The corruption has highlighted to directors and officers of corporations throughout the country the importance of having D&O insurance. Those with D&O cover are also now asking the insurance companies to increase the sums insured so that they have adequate levels of cover.
The increase in D&O claims and the increased demand for D&O cover in Brazil have resulted in higher premiums. D&O premiums are significantly higher now for construction companies and those connected to the oil and gas industries because these companies are the most involved in public contracts and are more likely to be investigated for corruption.
According to SUSEP (the Brazilian Private Insurance Agency), the amount paid as compensation for D&O claims in 2014 was BRL 129,292,617, against BRL 227,630,980 paid as direct premium in the same year. In 2015, the amount paid for claims increased to BRL 141,356,502 and the direct premium amounted to BRL 368,142,282. In the first semester of 2016, insurers have already paid BRL 48,373,616 in claims against BRL 165,095,827 worth of premium.
The insurance market has also seen an expansion of risks which are expressly excluded by the policies as well as the use of stricter criteria to underwrite new D&O policies. The questionnaires, for instance, now provide specific queries related to the Car Wash Operation in order to assess whether any director is being investigated or is likely to be prosecuted.
In addition, some new policies are totally excluding corruption cases from coverage in order to avoid the risk of exposure to future defence costs, while others are including “carve-back” clauses which suppress the exclusion for corruption cases if the investigated person is found not guilty at the end of the procedure. In the "carve back" situation, there would be no advance payment, but only reimbursement for the defence costs after the final judicial decision.

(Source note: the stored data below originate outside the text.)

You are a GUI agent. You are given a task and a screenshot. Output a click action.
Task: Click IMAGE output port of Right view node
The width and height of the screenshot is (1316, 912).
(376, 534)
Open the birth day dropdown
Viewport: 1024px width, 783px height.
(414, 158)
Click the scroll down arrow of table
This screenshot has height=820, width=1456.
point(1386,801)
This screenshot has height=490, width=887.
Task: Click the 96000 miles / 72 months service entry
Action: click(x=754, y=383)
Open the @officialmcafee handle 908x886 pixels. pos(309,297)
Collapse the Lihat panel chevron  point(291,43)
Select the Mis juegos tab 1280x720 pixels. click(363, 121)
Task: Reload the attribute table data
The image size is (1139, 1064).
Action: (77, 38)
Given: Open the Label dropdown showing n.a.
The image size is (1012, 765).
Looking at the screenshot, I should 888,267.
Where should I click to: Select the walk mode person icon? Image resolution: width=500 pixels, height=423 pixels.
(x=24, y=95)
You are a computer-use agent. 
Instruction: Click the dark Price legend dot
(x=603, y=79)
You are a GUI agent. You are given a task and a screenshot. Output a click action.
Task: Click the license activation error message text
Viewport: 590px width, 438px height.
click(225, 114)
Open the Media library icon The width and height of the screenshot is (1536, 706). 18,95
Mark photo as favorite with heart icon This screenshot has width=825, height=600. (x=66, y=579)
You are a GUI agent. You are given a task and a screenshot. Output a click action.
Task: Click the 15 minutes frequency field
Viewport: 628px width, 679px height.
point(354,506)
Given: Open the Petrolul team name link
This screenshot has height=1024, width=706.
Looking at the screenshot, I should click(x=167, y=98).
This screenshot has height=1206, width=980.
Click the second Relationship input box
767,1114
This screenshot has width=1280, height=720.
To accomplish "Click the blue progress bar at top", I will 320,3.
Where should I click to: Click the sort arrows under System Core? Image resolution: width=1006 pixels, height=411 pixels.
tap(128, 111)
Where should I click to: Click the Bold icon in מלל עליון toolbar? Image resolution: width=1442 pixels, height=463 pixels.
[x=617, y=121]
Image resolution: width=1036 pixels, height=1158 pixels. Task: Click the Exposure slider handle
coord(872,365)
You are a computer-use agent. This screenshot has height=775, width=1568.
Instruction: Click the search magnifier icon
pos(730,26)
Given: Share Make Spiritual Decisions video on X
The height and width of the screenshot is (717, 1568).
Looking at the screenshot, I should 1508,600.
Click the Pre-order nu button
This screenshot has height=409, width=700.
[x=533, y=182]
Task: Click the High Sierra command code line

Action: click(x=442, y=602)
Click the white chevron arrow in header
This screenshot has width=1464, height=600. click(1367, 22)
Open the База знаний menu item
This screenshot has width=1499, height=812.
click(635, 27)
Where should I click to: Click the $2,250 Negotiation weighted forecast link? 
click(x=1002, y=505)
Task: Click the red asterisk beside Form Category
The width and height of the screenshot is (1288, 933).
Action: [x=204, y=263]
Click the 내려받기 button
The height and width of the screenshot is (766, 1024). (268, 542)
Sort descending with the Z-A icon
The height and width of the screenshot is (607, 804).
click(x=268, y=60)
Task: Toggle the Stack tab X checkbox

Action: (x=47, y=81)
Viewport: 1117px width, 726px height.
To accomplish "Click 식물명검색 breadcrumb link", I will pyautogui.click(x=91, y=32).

There are also exclusions regarding any event that might be related to the Operation Car Wash or harmful acts against the Public Administration.
Companies listed in the US stock market are also having difficulties issuing and/or renewing D&O policies in Brazil, as a result of their exposure to class actions filed by American investors, which are becoming more common lately.
In summary, Brazil is currently witnessing an expansion of D&O insurance following heightened public awareness of the risks facing directors and officers as a result of the investigations into corruption and subsequent prosecutions. D&O insurers are updating their wordings and underwriting process in order to adapt to the difficulties in Brazil and the increase in claims.